■ Quellenauszug
Flugpost aus Liechtenstein im zweiten Weltkrieg nach Amerika (VI)

(Ein Beitrag zur Postgeschichte von Liechtenstein)
Der am 25.VII.1941 von Balzers via Genf —Lissabon und New York nach Montreal in Canada aufgegebene Flugpostbrief (Abb. 14) zeigt eigentümlicherweise keinerlei Zensurbehandlung, weder britische von den Bermudas, über die damals alle Flüge geleitet wurden, noch eine kanadische.

Abb. 15 schliesslich zeigt einen in Vaduz am 1. August 1941 aufgegebenen Einschreibebrief, bei dem der die Sendung behandelnde Beamte in Buchs zuerst als Leitvermerk "Chiasso 2-Rom-Lissabon" eintrug, obwohl diese Linie lt. PTT Amtsblatt ausschliesslich auf Verlangen des Absenders gewählt werden sollte. Bei der Weiterleitung erkannte man den Fehler und strich diesen Leitvermerk wieder, denn der Absender hatte "Zürich—München (Swissair)-Lissabon (Deutsche Lufthansa)-New York (Clipper Pan American Airways)" ausdrücklich am Kopf des Umschlages vorgeschrieben. Dieser Brief traf — nach Kontrolle durch die britische Zensur auf den Bermudas — bereits am 15. August 1941 in New York ein. Es ist eigentlich erstaunlich, dass die Luftpost von Liechtenstein nach USA mitten im Kriege und angesichts nicht unbeträchtlicher Schwierigkeiten so reibungslos funktionierte und Briefe bereits nach 2 Wochen ihren Empfänger erreichten.



Ein weiterer Beleg (Abb. 16) hat sogar den Atlantik in beiden Richtungen überquert. Der von einem Schweizer Absender am 1.IX.1941 in Vaduz aufgegebene Einschreibe-Flugpostbrief nach Carbonado im US-Staate Washington wäre bei 7 gr. Gewicht korrekt mit 2 Fr. freizumachen gewesen. Der Absender verwendete jedoch eine 10 Fr.-Marke "Madonna von Dux" (ZU 150). Mit Transitstempel Buchs vom 2.IX.41 traf der Beleg via Chiasso 2 —Rom-Lissabon und Bermudas (brit. Zensur) am 16.9.1941 in New York und am 19.9.1941 in Carbonado ein, wo der Brief sofort wieder zurückgeschickt wurde. Am 22.9.1941 war er erneut in New York, von wo er jedoch offensichtlich nicht per Clipper, sondern per Schiffspost zurückgeleitet wurde, denn er traf erst am 4. November 1941 in der Schweiz ein - nachdem er mitten im Krieg zum zweiten Mal den Atlantik überquert hatte.

■ Datensätze zum Auffinden beschriebener Elemente
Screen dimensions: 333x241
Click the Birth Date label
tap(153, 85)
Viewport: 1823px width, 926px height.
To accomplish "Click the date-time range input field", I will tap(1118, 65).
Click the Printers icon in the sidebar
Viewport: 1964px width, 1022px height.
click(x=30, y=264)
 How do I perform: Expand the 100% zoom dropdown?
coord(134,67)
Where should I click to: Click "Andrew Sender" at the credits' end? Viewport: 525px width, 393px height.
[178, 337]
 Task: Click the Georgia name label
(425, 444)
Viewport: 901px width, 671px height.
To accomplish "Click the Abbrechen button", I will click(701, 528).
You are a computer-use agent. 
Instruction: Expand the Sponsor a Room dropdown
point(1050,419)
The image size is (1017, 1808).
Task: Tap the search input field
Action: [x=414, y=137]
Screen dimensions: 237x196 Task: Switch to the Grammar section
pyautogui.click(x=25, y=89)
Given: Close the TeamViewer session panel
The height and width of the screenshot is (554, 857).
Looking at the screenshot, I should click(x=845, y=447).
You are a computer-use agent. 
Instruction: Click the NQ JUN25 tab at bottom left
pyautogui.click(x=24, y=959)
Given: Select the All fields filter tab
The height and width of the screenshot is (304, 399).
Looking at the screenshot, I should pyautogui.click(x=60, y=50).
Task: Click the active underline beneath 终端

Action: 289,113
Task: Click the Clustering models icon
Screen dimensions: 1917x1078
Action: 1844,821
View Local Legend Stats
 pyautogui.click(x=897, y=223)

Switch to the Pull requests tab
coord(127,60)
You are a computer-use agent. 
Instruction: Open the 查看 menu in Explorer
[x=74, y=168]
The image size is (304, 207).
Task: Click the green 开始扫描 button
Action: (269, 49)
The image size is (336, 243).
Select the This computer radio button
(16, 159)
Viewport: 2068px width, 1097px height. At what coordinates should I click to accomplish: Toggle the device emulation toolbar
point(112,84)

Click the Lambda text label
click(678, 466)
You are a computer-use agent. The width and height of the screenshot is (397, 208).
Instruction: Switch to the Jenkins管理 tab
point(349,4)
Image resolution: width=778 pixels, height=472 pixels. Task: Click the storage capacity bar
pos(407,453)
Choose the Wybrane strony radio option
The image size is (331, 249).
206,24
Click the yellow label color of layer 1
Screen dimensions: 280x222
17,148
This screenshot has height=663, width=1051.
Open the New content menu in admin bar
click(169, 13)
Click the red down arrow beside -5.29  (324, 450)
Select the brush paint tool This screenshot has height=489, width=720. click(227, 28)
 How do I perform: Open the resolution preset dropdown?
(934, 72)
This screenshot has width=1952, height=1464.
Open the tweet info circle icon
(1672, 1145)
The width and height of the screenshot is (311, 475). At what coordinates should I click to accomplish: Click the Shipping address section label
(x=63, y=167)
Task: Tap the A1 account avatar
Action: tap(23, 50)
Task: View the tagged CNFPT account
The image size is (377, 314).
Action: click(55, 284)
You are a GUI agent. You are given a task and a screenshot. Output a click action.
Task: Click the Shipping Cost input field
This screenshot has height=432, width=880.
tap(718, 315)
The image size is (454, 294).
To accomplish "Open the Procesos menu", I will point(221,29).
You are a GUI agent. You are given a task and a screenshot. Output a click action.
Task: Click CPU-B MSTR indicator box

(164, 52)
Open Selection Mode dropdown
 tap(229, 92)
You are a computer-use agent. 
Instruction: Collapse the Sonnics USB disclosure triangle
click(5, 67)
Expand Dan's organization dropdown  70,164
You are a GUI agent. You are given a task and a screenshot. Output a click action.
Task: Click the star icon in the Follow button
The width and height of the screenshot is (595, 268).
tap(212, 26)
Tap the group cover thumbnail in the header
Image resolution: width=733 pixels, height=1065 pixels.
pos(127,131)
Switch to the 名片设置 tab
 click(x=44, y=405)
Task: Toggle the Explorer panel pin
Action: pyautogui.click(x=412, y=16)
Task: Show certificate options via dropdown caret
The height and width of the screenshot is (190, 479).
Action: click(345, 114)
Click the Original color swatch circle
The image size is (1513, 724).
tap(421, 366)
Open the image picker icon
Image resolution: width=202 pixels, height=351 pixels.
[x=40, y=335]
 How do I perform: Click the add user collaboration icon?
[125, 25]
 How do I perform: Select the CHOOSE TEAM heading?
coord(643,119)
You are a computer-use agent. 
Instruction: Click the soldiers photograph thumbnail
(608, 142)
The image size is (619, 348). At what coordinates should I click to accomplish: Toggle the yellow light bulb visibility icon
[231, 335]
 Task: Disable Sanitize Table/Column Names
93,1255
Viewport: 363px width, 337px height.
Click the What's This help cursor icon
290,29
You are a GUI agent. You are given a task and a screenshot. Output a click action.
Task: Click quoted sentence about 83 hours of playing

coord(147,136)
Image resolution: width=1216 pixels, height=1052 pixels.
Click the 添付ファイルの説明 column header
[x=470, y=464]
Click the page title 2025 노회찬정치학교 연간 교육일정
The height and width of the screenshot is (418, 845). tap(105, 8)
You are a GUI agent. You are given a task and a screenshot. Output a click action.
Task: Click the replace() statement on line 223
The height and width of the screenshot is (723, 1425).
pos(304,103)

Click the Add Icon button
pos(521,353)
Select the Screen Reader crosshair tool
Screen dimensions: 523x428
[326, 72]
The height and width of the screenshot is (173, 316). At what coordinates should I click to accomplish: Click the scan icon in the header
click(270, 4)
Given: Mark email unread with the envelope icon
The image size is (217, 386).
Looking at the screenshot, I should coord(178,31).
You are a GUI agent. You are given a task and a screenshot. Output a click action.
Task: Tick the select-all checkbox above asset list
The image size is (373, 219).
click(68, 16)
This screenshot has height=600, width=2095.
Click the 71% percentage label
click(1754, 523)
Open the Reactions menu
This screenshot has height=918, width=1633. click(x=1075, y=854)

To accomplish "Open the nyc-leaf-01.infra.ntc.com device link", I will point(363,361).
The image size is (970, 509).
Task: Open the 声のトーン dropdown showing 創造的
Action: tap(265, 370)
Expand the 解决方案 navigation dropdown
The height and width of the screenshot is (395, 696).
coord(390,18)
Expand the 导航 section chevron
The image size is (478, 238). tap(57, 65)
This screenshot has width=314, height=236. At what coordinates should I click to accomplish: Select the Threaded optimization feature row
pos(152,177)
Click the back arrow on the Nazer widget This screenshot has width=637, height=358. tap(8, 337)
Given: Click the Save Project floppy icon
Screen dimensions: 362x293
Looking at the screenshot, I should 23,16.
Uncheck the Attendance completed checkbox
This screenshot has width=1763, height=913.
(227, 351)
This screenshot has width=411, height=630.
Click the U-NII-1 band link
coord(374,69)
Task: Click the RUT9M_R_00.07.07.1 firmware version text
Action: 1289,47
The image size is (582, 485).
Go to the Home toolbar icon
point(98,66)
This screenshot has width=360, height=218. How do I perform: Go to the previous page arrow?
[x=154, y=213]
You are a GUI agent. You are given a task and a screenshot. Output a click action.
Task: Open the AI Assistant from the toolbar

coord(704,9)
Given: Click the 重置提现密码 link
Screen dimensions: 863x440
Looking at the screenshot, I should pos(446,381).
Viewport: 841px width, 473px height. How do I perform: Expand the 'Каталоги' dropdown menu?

■ Aufgaben bearbeiten
• 1. Entnimm den Datensätzen jede Zeile, in der die Zeichenfolge „Explorer“ vorkommt.
• 2. Führe den Beitrag über die Liechtensteiner Flugpost nach Amerika im Zweiten Weltkrieg im Anschluss an seinen letzten Satz weiter.
Der Beitrag und die Datensätze stammen aus verschiedenen Quellen.

■ Lösungen
• 1.
Instruction: Open the 查看 menu in Explorer
Task: Toggle the Explorer panel pin

• 2.
Über die transatlantische Luftpost 1941- 1942 via die Bermuda-Inseln hat Horst Augustinovic im Heft Nr. 62 des Postal History Journal vom Oktober 1982, Seite 35 - 37, interessante Einzelheiten veröffentlicht. Entgegen den Angaben im Wochenblatt des Britischen Luftfahrtministeriums wurde der Nordatlantik Dienst der Pan American Airways nicht eingestellt infolge des japanischen Überfalls auf Pearl Harbor am 7. Dezember 1941 und der darauf folgenden Ausweitung des Kriegsgeschehens, sondern mit einigen Änderungen fortgeführt. Bei den ersten beiden Clipper-Flügen von Europa nach Amerika im Dezember 1941 wurde noch die Route über Horta (Azoren) gewählt, während die folgenden Flüge dieses Winters über Bolama und Trinidad (Südroute) mit einer weiteren regelmässigen Zwischenstation auf den Bermudas erfolgten.

Abb. 17 (Vorderseite)

Abb. 11 {Rückseite)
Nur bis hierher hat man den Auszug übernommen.